> **ABOUT THIS EXERCISE**:
Each line below should be repeated exactly, but no picture should be carried over.

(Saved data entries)

......

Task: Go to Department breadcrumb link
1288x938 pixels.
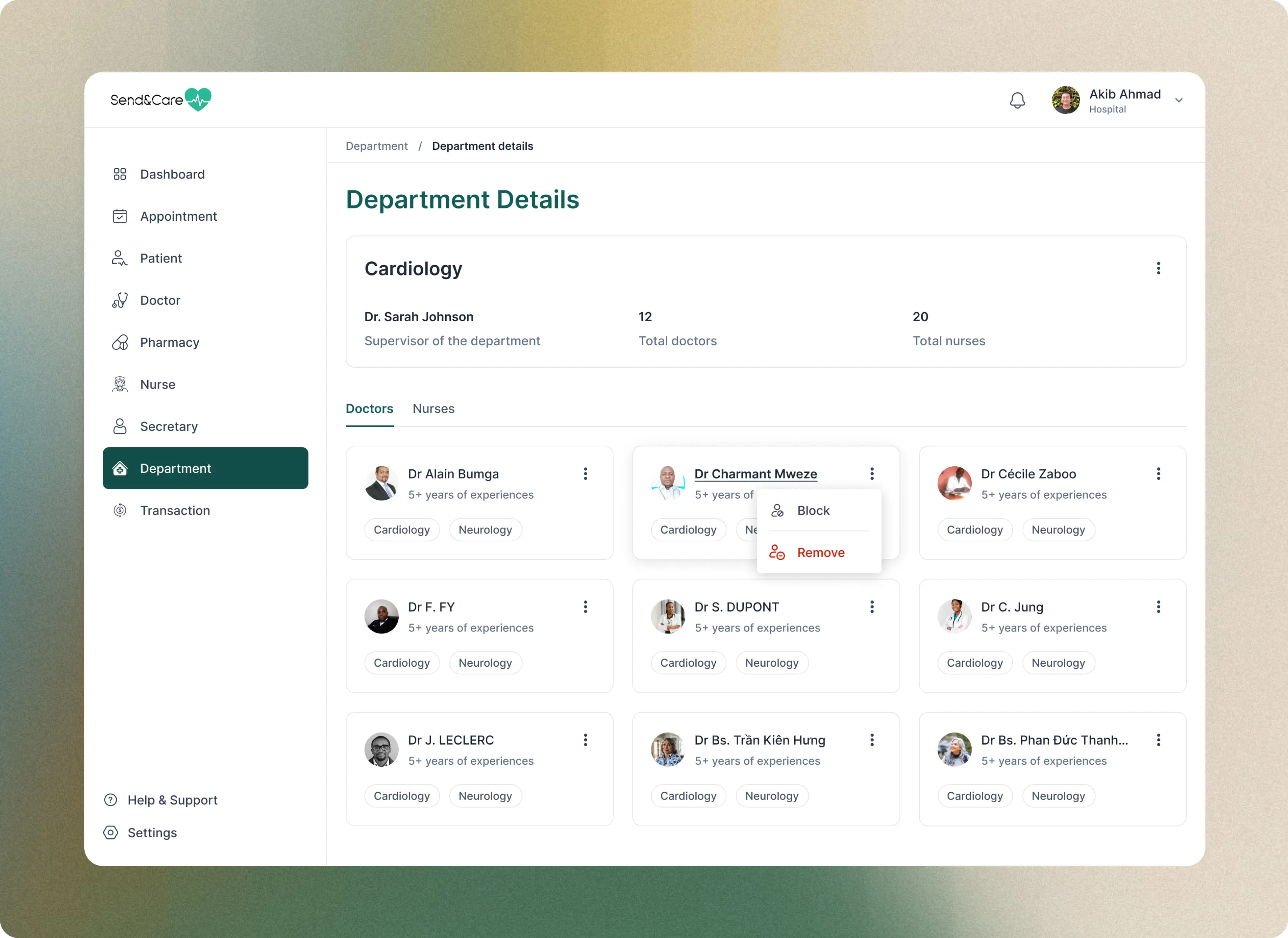Action: [376, 146]
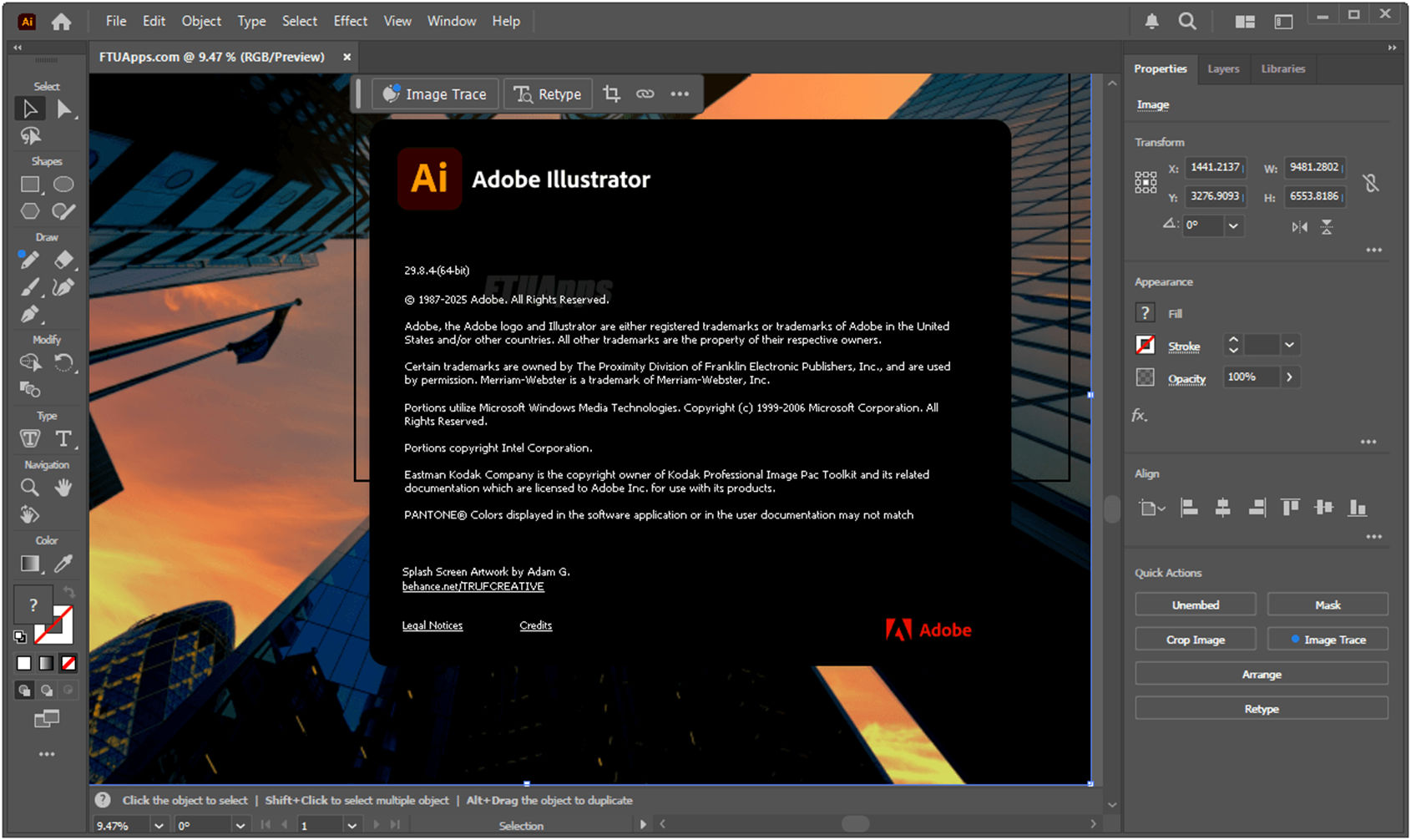This screenshot has width=1411, height=840.
Task: Click the Credits link on the splash screen
Action: coord(535,625)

......

> **WRITTEN ANSWER**:
Task: Go to Department breadcrumb link
1288x938 pixels.
Action: [376, 146]
This screenshot has width=1411, height=840.
Task: Click the Credits link on the splash screen
Action: coord(535,625)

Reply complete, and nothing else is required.